[Stored records]

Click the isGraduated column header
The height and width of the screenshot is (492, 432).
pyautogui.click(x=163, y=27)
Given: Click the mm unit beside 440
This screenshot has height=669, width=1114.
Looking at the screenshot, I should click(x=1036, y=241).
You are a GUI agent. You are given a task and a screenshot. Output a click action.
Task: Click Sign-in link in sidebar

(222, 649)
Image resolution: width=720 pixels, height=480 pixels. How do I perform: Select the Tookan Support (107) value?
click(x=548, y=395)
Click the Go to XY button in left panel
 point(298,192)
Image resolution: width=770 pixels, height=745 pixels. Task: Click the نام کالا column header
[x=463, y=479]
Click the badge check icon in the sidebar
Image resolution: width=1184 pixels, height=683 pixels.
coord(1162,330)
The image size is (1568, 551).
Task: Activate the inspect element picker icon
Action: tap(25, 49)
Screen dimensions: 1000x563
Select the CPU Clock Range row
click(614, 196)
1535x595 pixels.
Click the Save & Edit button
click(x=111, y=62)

*Task to complete:* Return verbatim every line of the data above, from the line containing "You are a GUI" down to the line containing "click(x=548, y=395)", with both of those lines included.

*Solved problem:*
You are a GUI agent. You are given a task and a screenshot. Output a click action.
Task: Click Sign-in link in sidebar

(222, 649)
Image resolution: width=720 pixels, height=480 pixels. How do I perform: Select the Tookan Support (107) value?
click(x=548, y=395)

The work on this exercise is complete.